● **Source extract**

****

The most definite determinations promise to eventuate from experiment. If fully controlled experiments in breeding and rearing human beings could be carried out, the problems would soon begin to solve. Experiments on animals would prove practically nothing because animals are cultureless—uninfluenced by social environment of their own making.
Progress will be aided by increasing shift of attention from the crude consideration of comparative lump rating of the races, that is, their gross superiority or inferiority, to a consideration of such specific qualitative differences as they may prove to show. The question of finding the race in which the greatest number of qualitative excellences are concentrated is subsequent and of much less scientific importance.
Scientific inquiries into race are for the present best kept apart from so-called actual race problems. These problems inevitably involve feeling, usually of considerable strength, which tends to vitiate objective approach. On the other hand, the practical problems will no doubt continue to be met practically, that is, morally and emotionally. Whether the Japanese should be forbidden to hold land and the Negro be legally disfranchised are problems of economics and of group ethics, which probably will for a long time be disposed of emotionally as at present, irrespective of the possible findings of science upon the innate endowment of Caucasian, Mongoloid, and Negroid strains.

****

● **Data section**

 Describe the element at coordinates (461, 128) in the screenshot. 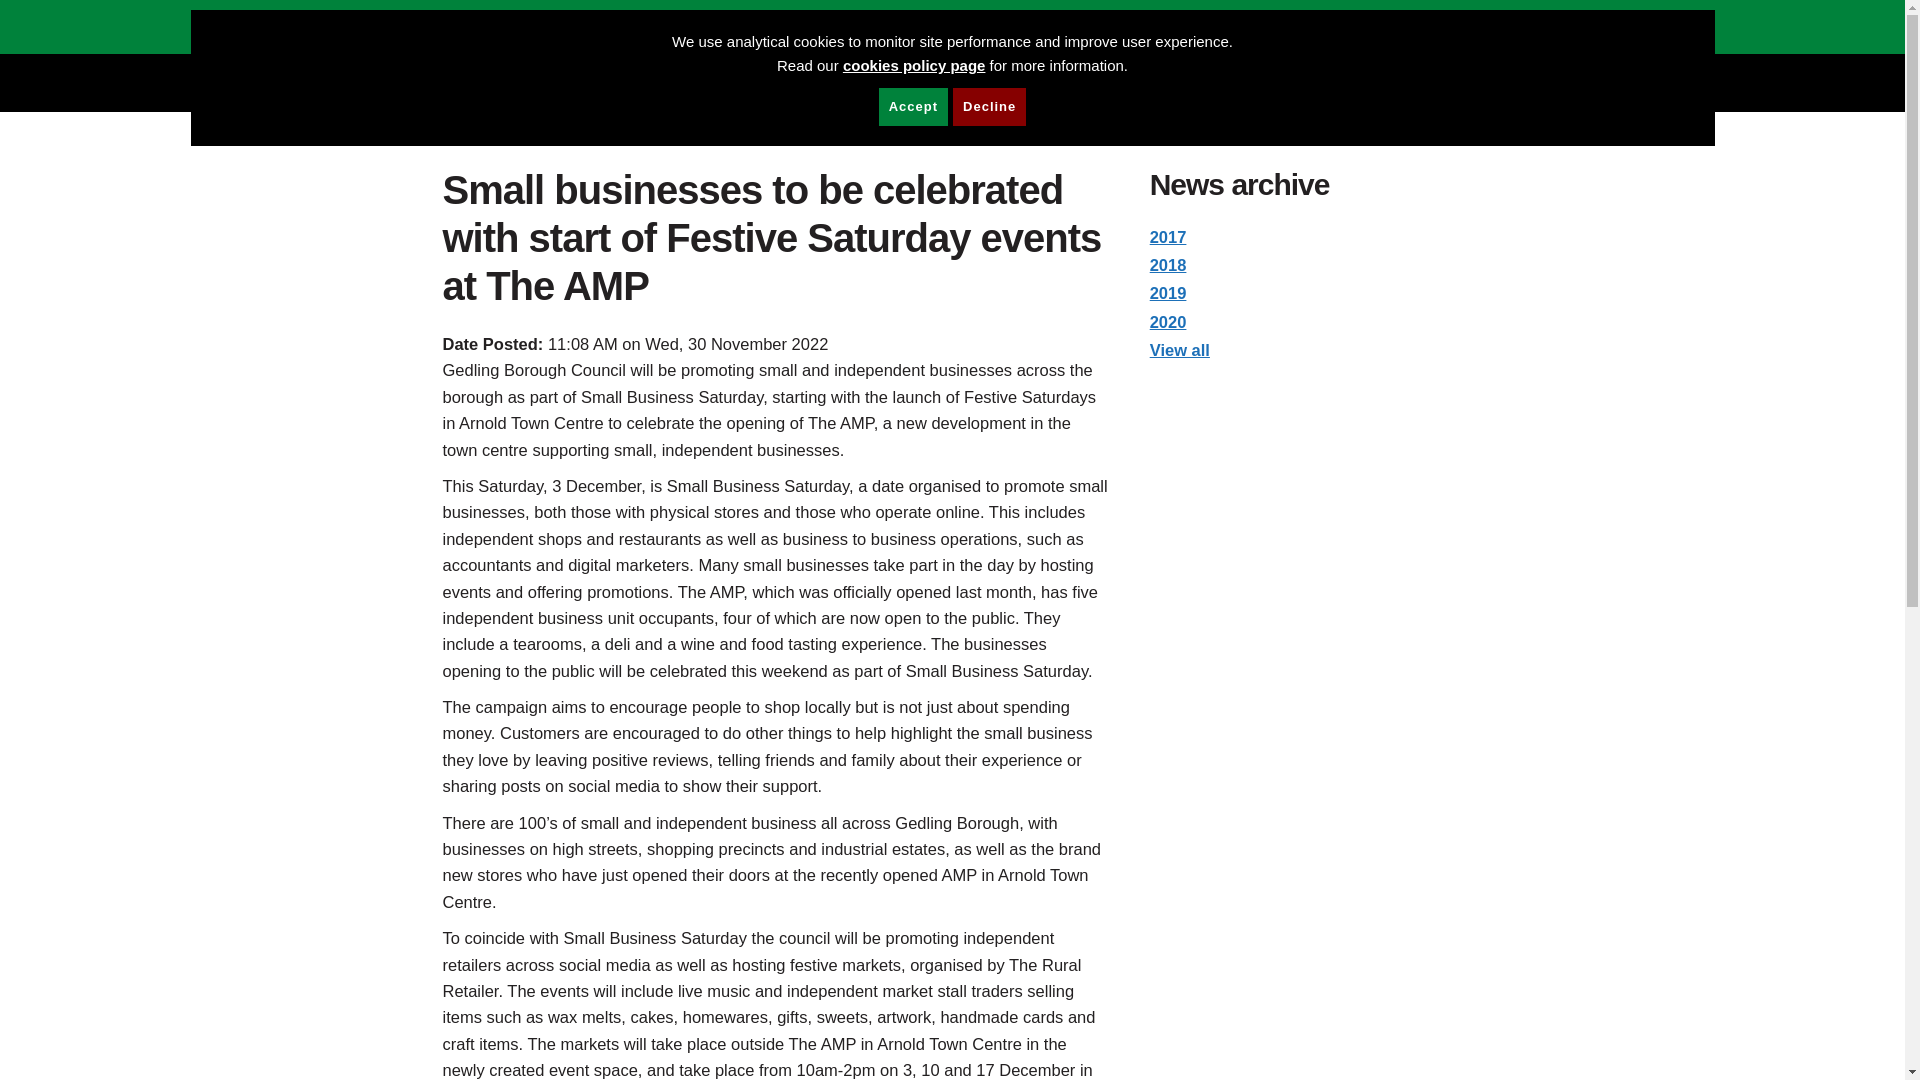

I see `Home` at that location.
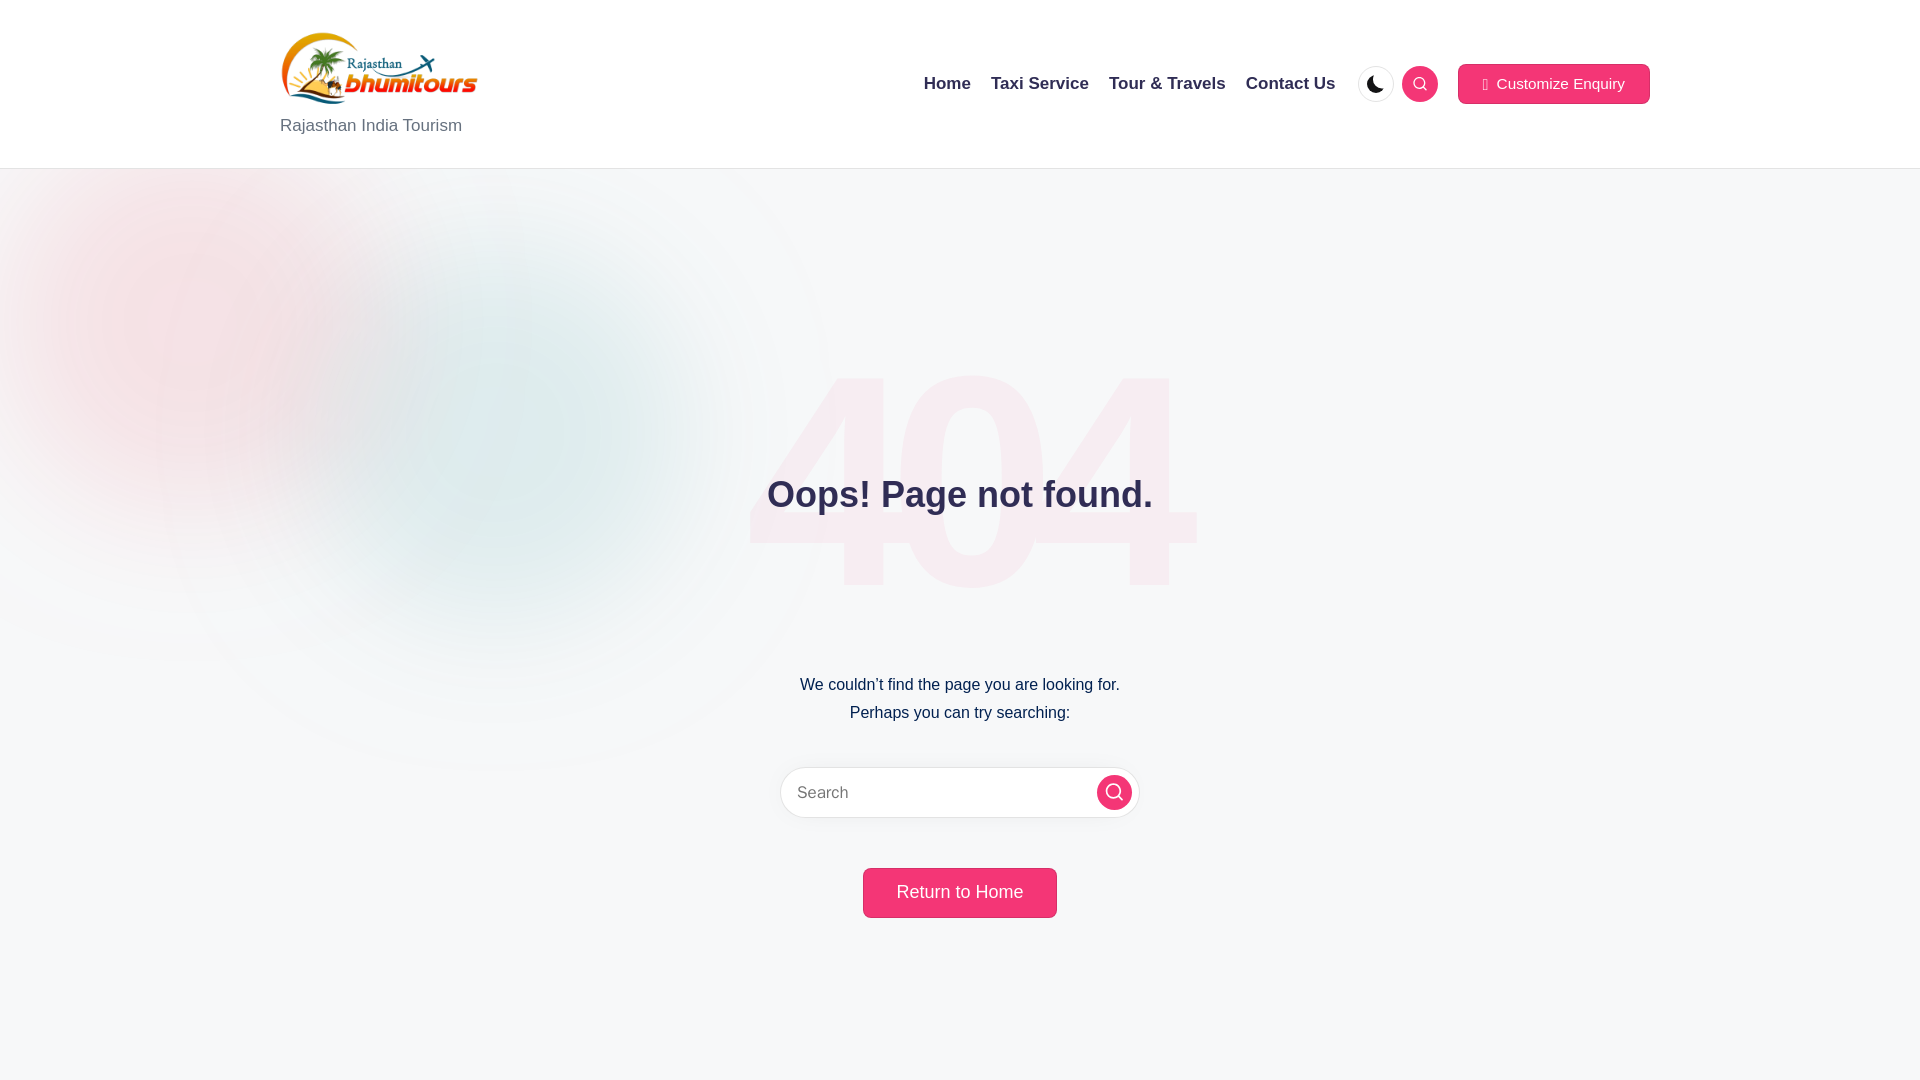 The height and width of the screenshot is (1080, 1920). I want to click on Contact Us, so click(1291, 84).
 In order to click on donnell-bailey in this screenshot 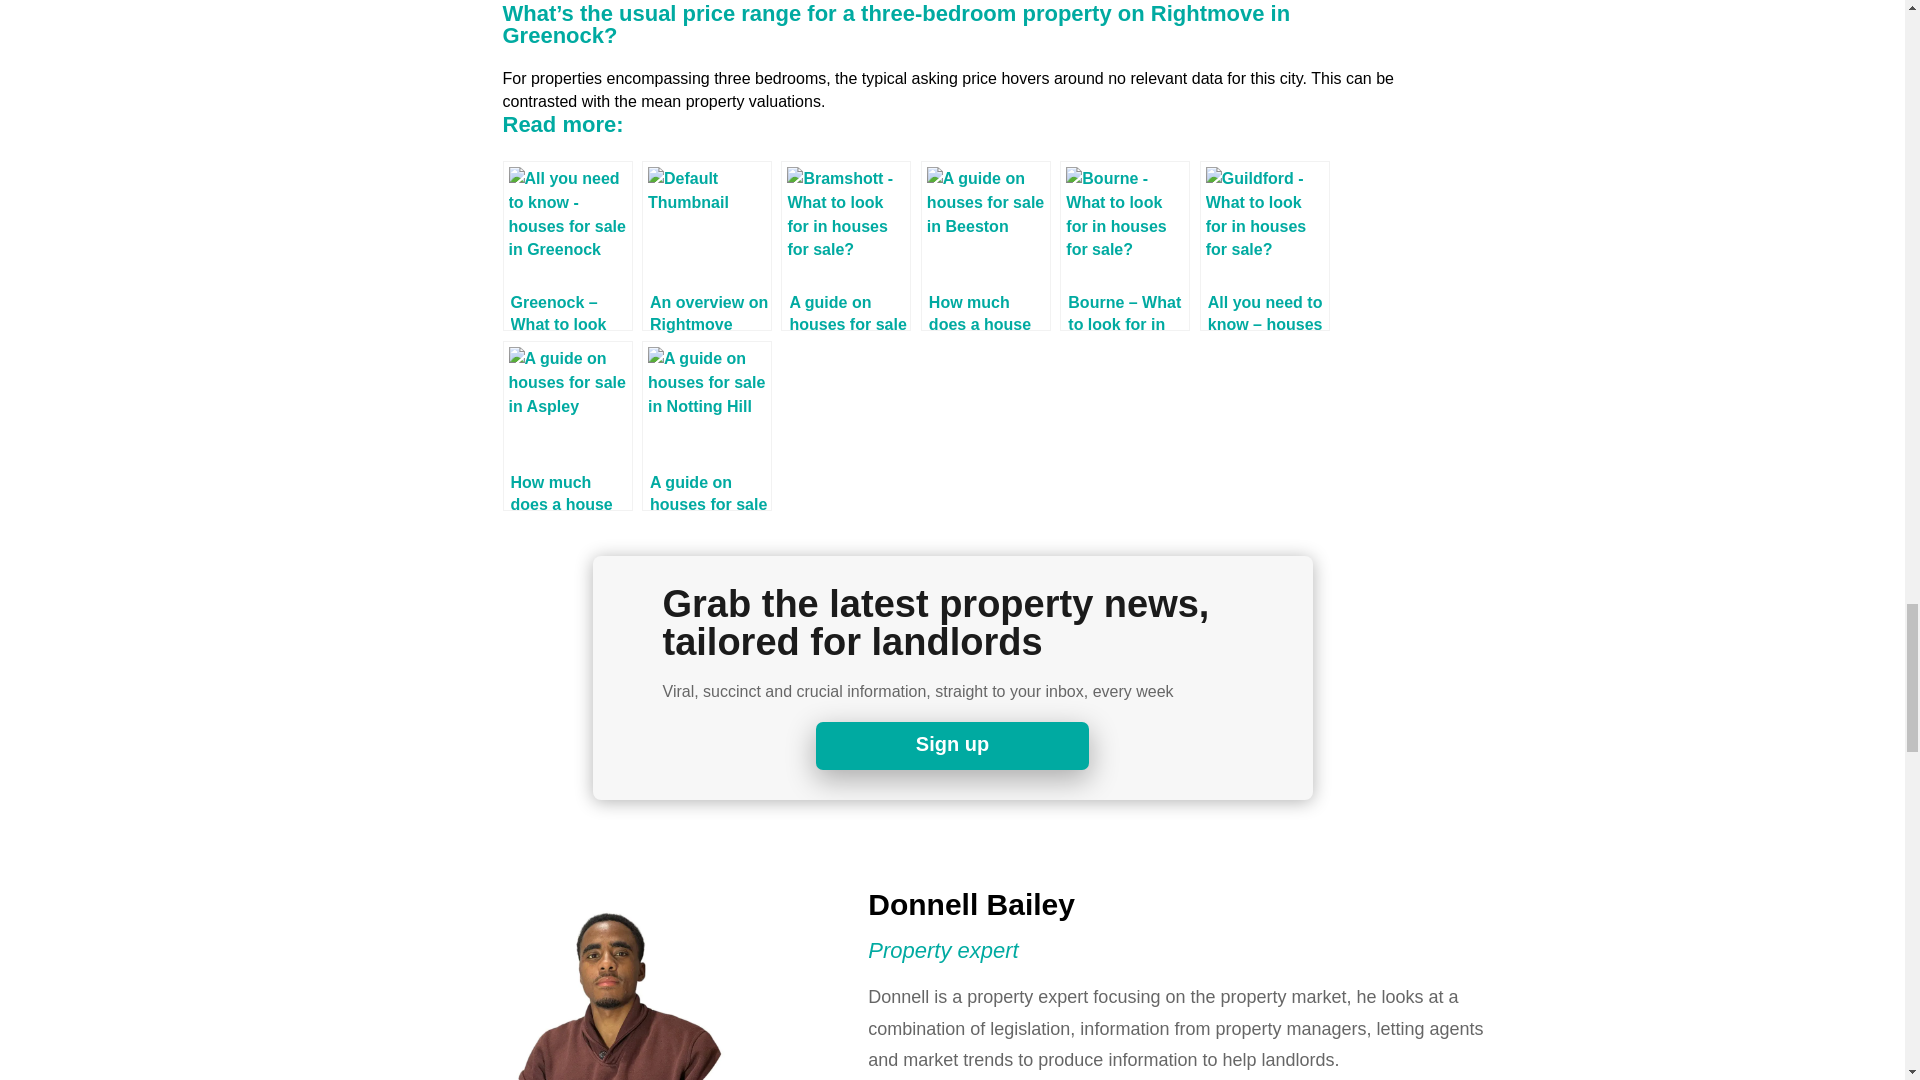, I will do `click(610, 975)`.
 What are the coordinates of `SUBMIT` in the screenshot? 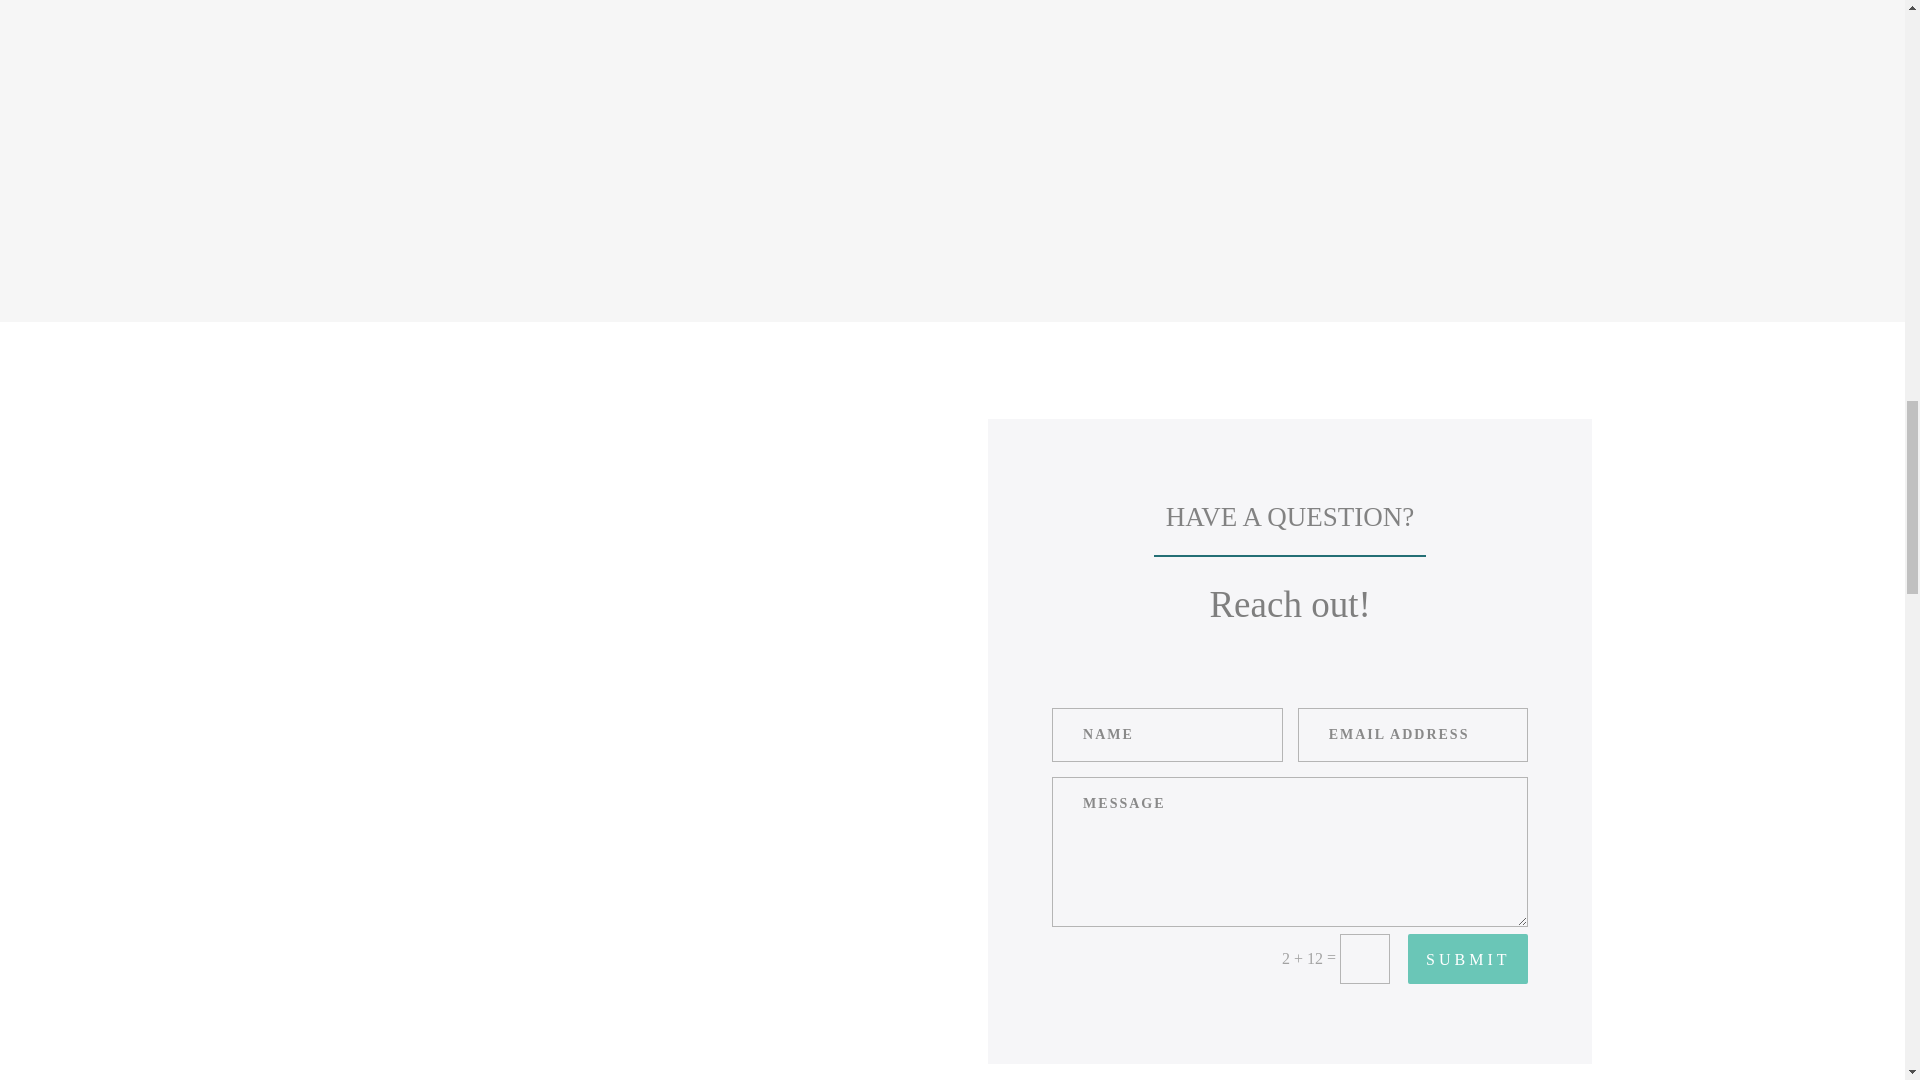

****

● **Task**
Reproduce the passage on the scientific study of race word for word, starting at "The most definite" and ending at "their own making.".

● **Result of this task**
The most definite determinations promise to eventuate from experiment. If fully controlled experiments in breeding and rearing human beings could be carried out, the problems would soon begin to solve. Experiments on animals would prove practically nothing because animals are cultureless—uninfluenced by social environment of their own making.